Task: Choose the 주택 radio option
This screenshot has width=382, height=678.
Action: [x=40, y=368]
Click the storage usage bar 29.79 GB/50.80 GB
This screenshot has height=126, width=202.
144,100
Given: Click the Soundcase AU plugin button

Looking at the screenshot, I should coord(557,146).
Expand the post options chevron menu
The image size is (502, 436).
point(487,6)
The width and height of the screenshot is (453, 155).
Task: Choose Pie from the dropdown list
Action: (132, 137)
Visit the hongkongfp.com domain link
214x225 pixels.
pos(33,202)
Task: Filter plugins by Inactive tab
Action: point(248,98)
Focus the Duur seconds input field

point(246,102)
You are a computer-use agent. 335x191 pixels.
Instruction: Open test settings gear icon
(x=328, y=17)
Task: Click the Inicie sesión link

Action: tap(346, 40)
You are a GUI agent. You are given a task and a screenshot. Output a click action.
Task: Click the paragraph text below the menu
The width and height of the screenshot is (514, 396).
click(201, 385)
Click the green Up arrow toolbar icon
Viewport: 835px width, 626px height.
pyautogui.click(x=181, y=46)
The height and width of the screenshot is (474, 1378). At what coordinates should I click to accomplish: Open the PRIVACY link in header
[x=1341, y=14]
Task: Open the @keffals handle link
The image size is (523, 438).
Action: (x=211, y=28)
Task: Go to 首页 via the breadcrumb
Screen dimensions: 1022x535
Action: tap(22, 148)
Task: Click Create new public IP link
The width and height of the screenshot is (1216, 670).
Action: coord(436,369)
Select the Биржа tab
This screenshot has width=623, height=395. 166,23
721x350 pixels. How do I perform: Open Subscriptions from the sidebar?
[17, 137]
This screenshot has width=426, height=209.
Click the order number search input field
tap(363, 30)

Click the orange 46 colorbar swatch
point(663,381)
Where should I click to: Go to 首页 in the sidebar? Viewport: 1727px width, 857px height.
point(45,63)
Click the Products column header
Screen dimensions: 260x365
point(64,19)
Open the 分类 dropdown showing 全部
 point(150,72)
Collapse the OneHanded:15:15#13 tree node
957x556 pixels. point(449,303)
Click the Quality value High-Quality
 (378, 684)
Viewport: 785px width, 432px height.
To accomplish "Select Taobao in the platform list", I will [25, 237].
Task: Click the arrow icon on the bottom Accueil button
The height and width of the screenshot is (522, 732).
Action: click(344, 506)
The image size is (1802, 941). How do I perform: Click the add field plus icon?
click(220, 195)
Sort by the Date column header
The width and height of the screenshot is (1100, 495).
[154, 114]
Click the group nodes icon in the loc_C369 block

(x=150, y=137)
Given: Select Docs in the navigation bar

══════

**EXERCISE OBJECTIVE**
In the part of the records that opens with the line containing "Select the Биржа tab" and closes with the line containing "point(64,19)", substitute "side panel" for "sidebar" and give those lines again with nothing else changed.

**WRITTEN ANSWER**
Select the Биржа tab
This screenshot has width=623, height=395. 166,23
721x350 pixels. How do I perform: Open Subscriptions from the side panel?
[17, 137]
This screenshot has width=426, height=209.
Click the order number search input field
tap(363, 30)

Click the orange 46 colorbar swatch
point(663,381)
Where should I click to: Go to 首页 in the side panel? Viewport: 1727px width, 857px height.
point(45,63)
Click the Products column header
Screen dimensions: 260x365
point(64,19)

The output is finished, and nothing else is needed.